Change the permissions on su and busybox:
F:\Downloads\heimdall-suite-1.3.1-win32>adb shell chmod 4755 /system/bin/su
F:\Downloads\heimdall-suite-1.3.1-win32>adb shell chmod 4755 /system/bin/busybox

I have tryed typin it in the same command but it says device not ready


----------



## Skylinez

Go to the adb folder i told you about before and open the command window
oh yea and make sure your in DOWNLOAD MODE

*Make sure USB Debugging is on. *(Settings->Applications->Development) thats on the phone
Type in Adb Devices
it should say list of devices attached and list it
Then remount it by using the command
ADB remount
should say Remount succeeded

Push all of these files using the commands
adb push su /system/bin
adb push busybox /system/bin
adb push Superuser.apk /system/app
then after that just use these commands also
win32>adb shell chmod 4755 /system/bin/su
win32>adb shell chmod 4755 /system/bin/busybox


----------



## shadow1212b

I type adb devices and it says List of devices attached then i type adb remount and it says device not found?

I appreciate you helpin me out btw.


----------



## Skylinez

shadow1212b said:


> I type adb devices and it says List of devices attached then i type adb remount and it says device not found?
> 
> I appreciate you helpin me out btw.


ok did you make sure to turn on USB debugging?
also when you put your phone into download mode make sure you do these steps
1: turn off phone and not have it plugged in
2: go into download mode and plug in our phone as soon as you do
3: install drivers with the zagig.exe thing
4: once done that remove the phone from your computer and shut it off
5ut it into download mode again and plug it in and then try this stuff.

also make sure you are using the correct usb cable with your phone.


----------



## shadow1212b

I did that.... When I put the phone into download mode it says

ODIN MODE
PRODUCT NAME: SCH-I405
CUSTOM BINARY DOWNLOAD: YES (1 COUNTS)
CURRENT BINARY: CUSTOM

After I plug it in I go to C drive, Program Files (x86), Android, android-sdk, platform tools. Then I start a command window here and type "adb devices" it says "list of devices attached" then I type "adb remount" and it says "device not found"


----------



## shadow1212b

I think I did it.. is there a sure fire way that i can tell that I rooted it???


----------



## Skylinez

shadow1212b said:


> I think I did it.. is there a sure fire way that i can tell that I rooted it???


yes just download a root access required app like titanium backup,root browser,etc


----------



## shadow1212b

Got it.... sorry it took me so long and thanks for your help.


----------



## Skylinez

shadow1212b said:


> Got it.... sorry it took me so long and thanks for your help.

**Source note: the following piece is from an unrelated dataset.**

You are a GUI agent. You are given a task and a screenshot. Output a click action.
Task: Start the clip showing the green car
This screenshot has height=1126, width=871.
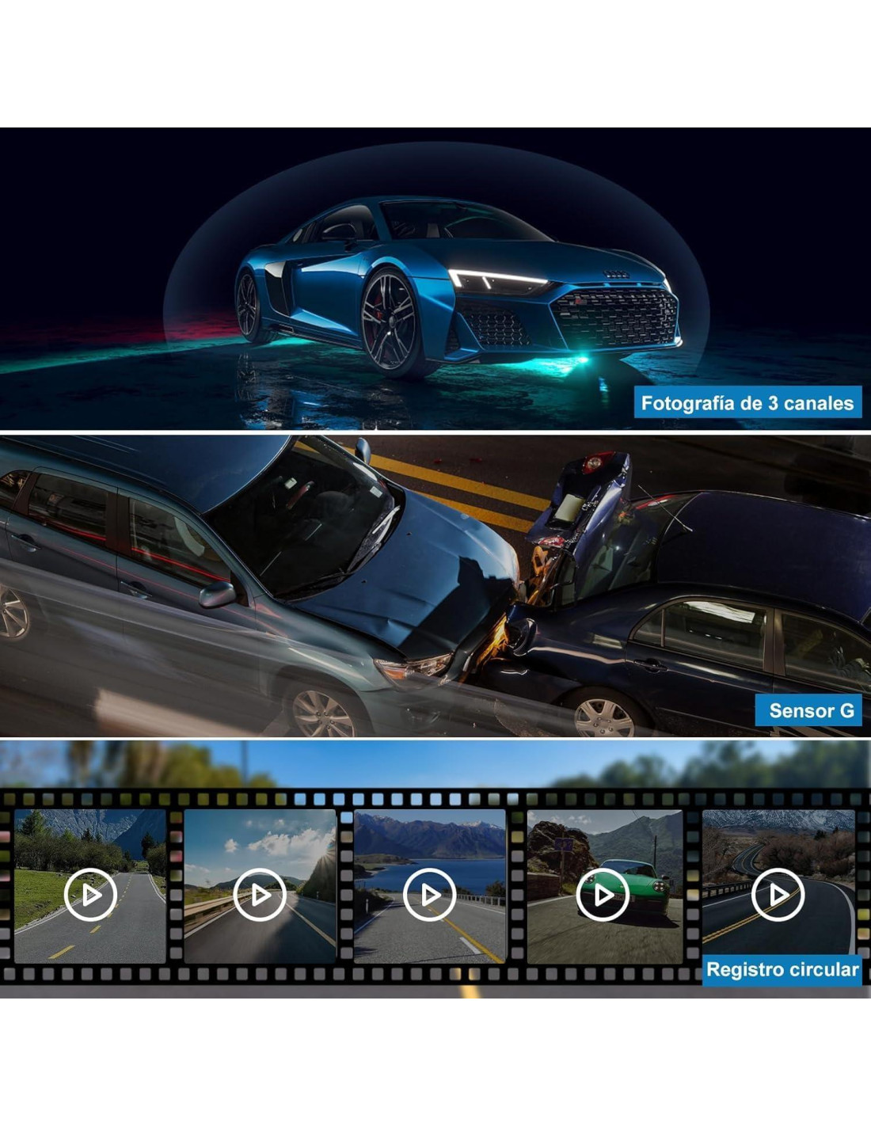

no problem man btw im sorry for asking for this but could you give me 1 rep by liking a post lol i seem to be posting a lot to people and noone is giving me rep sorry to ask







just seems a bit odd


----------



## shadow1212b

Sure... how exactly do I do that tho.... and do you know how to get themes for metamorph?


----------



## Skylinez

shadow1212b said:


> Sure... how exactly do I do that tho.... and do you know how to get themes for metamorph?


oh you just hit the Like on one of my posts. and i dont know honestly i juse use Zeam launcher for a theme on the phone.


----------



## zhongcan

Hello skylinez.

i was having quite a difficult time with me rooting my device. my first time rooting was a failure. I got all the way up to the part where I was supposed to flash root-zImage. But after doing it a hundred times, i gave up because it kept on telling me that it couldn't open up a file. So then i just gave up.

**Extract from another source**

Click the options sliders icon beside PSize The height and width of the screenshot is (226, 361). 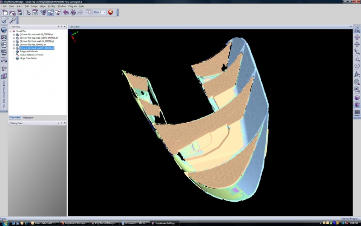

But then i soon found after that when i tried rebooting. i get a "firmware upgrade has encountared an error. please try again" this message wouldn't go away and I couldnt' use my phone. I thought I had "bricked" my phone. But then i came across this forum...

and you saved me!! it was brilliant! I tryed rooting again and i got past the root-zImage part and now my phone is working. But i'm only thankful because my phone is back working now. but i still havent finished the rooting.

I have a problem. and am going to have many. So i have finished flashing z-image. and i have debug. But i don't know what to do from then on. I tried doing what you said and going to c:\zhongcan\program files\android\android-sdk\tools\ and opening up a command prompt there (tools and plateforms r two separate folders so i didn't get that fault, but i assumed tools) so i opend a command and tried typing in "adb devices" but the command prompt has told me that "adb" is not regonized as an internal or extermnal command, operable program or batch file. So i am stuck because it is telling me that adb is not a command...

thanks!
zhong


----------



## Skylinez

Zhong i have one thing you could try just in case you haven't done this

Make sure you have The ANDROID SDK PLATFORM TOOLS installed it should look like this when opening SDK MANAGER.


----------



## zhongcan

ok you are right, i did not have the android sdk platform-tools installed. but when i tried installing it gave me this. another thing poped up. but with errors..

preparing to install archives
downloading android sdk platform-tools, revision 10-
failed to create directory c:\program files\android\andsroid-sdk\temp (in red)
done. nothing was installed.

so it is not installing why?


----------



## Skylinez

try running as administrator seeing how it says failed to create directory. if it still does it tell me


----------



## lurkxt

Here is a possible answer for those who are stuck on the "adb devices" step:

Once you have run "zadig.exe" your phone is ready to root. When you restart your phone NORMALLY you will momentarily see the yellow triangle with the "!" in it.

DO NOT go into "download mode". You have already loaded the needed drivers. "USB debugging" mode is what you need now.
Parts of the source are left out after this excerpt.